The General Assembly do hereby nominate and appoint the Rev. Dr John Hyndman, one of the ministers of the West Kirk, their Moderator, &c.; to be a committee of this Assembly, for reformation of the Highlands and Islands of Scotland, &c. (The terms of the Act are the same as the corresponding Act of the immediately preceding years, with the following addition:) And that the said committee, in making up the scheme of missionaries, &c. do not exceed the sum in the grant.

VIII. Sess. ult., June 1, 1761.—Commission to some Ministers and Ruling Elders for discussing Affairs referred to them.

The General Assembly, &c.

IX. Sess. ult., June 1, 1761.—Act appointing the Meeting of the Synod of Ross.

Upon the motion of a member from the Synod of Ross, the General Assembly appoints that Synod to have their meetings henceforth upon the third Tuesday of April.

X. June 1, 1761.—Act appointing the Diet of the next General Assembly.

The next General Assembly of this National Church is appointed to be held in this place, upon the third Thursday of May next, being the 20th day of that month, in the year 1762.
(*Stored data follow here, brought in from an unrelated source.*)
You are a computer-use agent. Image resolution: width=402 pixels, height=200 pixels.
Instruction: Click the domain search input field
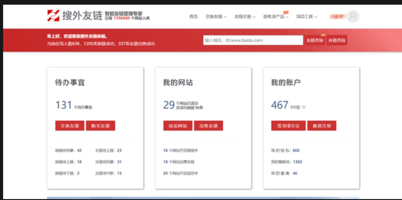253,40
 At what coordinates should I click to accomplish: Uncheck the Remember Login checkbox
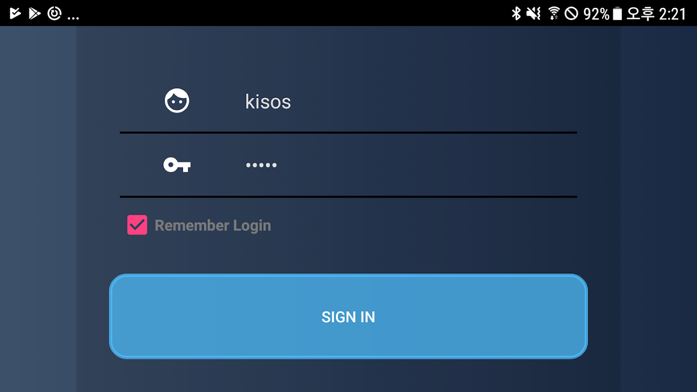pos(137,225)
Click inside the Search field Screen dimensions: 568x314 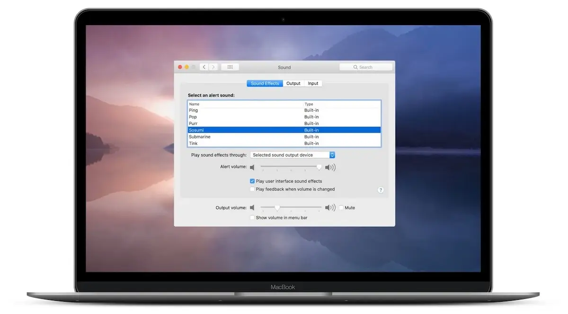pos(366,67)
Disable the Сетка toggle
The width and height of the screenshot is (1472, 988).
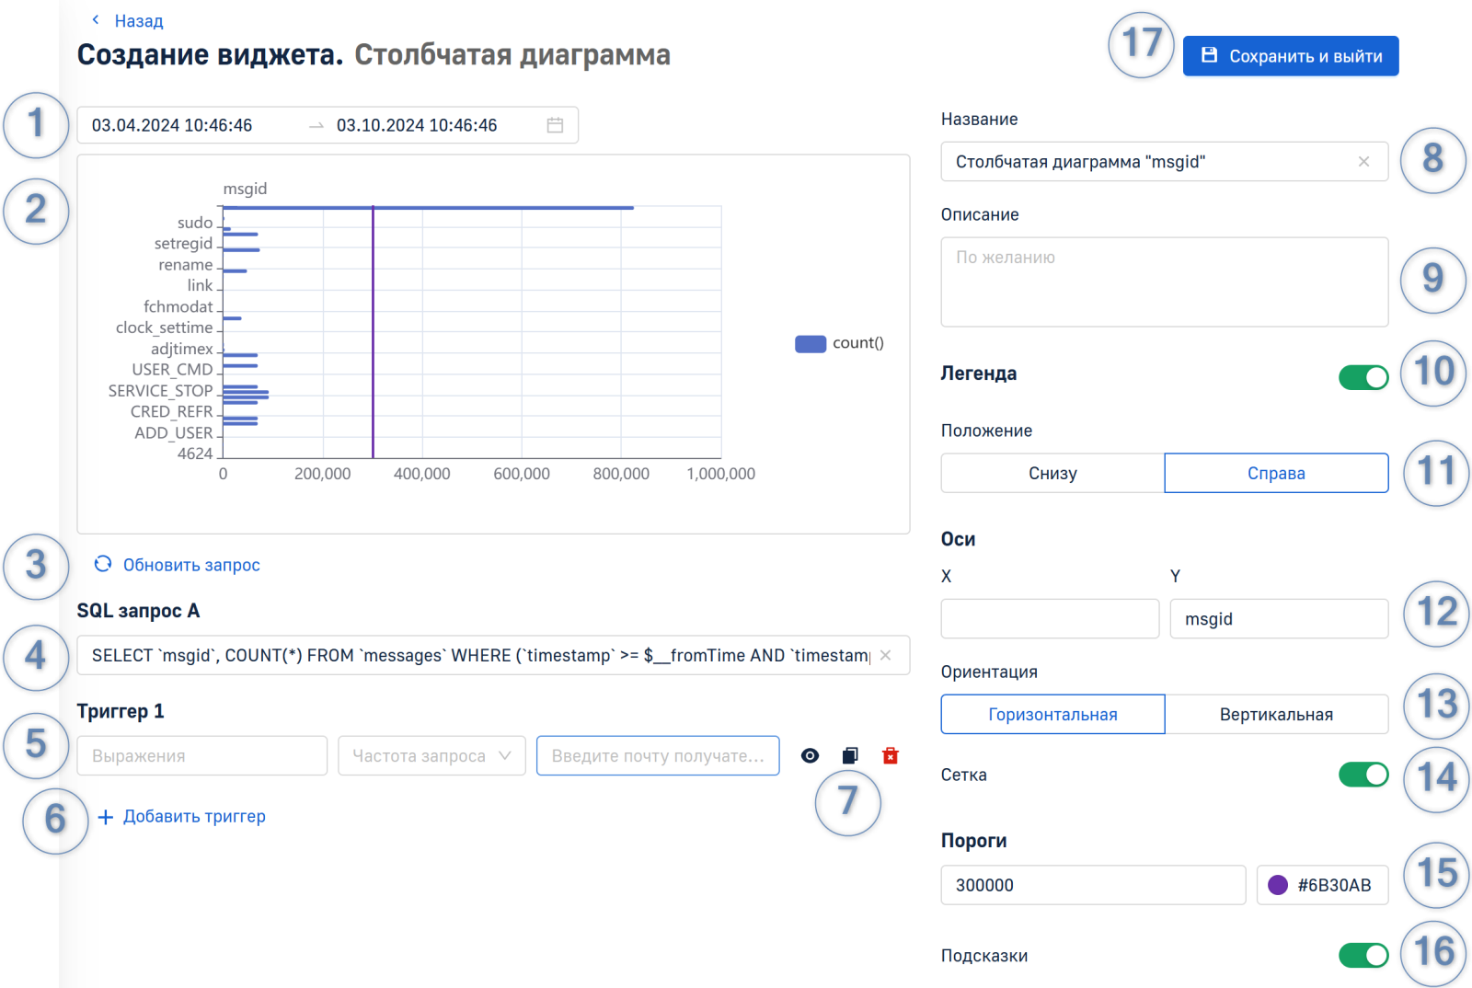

Collected and extracted from the Records of the General Assembly, by
George Wishart, Cls. Eccl. Scot.

May 25, 1761.—Overture for preventing Dilapidation of Stipends, &c.

(See Act 8th, 1762.)

May 27, 1761.—Overture anent sending up Opinions on Overtures transmitted by the Assembly. (fn. *)

The following overture was transmitted from the Committee for Overtures, viz. That considering how dilatory Presbyteries are in sending up their opinions on overtures transmitted by the Assembly, which shows, that all preceding regulations to enforce a due return have been ineffectual; in order, therefore, to remedy this in time coming, that it should be enacted, that in all time coming, no commissions from any Presbytery to their representatives in Assembly shall be sustained, unless it bears the following clause, viz. "The Presbytery of           having considered the overtures transmitted by last Assembly, their answer to which is hereto subjoined, proceeded to the elections," &c.; or, in case there be no overtures transmitted, then the form to be, "There being no overtures transmitted by last Assembly, the Presbytery of           proceeded," &c. The General Assembly having heard the said overture read, agreed to transmit the same to the several Presbyteries of this Church, that they may send up their opinion thereon to the next Assembly; with certification, that if they fail therein, that Assembly may take up the overture, and pass it into a law as they see cause.

Footnotes

* The Assembly met on the 21st of May, according to the appointment of the General Assembly of 1760. Owing to the death of the Lord Keeper of the Great Seal, (the Duke of Argyle,) to whom the Royal Commission to Lord Catheart was sent down, the Deputy-Keeper did not consider himself at liberty to append the Seal, in which case the Commissioner did not appear at the first diet of the Assembly. And express, however, having been sent to London, a King's messenger arrived in Edinburgh on the 25th, with His Majesty's warrant to the Deputy-Keeper to append the Seal, which having been done, Lord Catheart appeared in the Assembly on the following day as his Majesty's Commissioner. This explains the circumstance of the Royal Commission and King's Letter not having been presented till the 5th Session of the Assembly—Ed. 1843.
* This overture was regularly transmitted for several successive years, but does not appear to have been passed into a law.—Ed. 1843.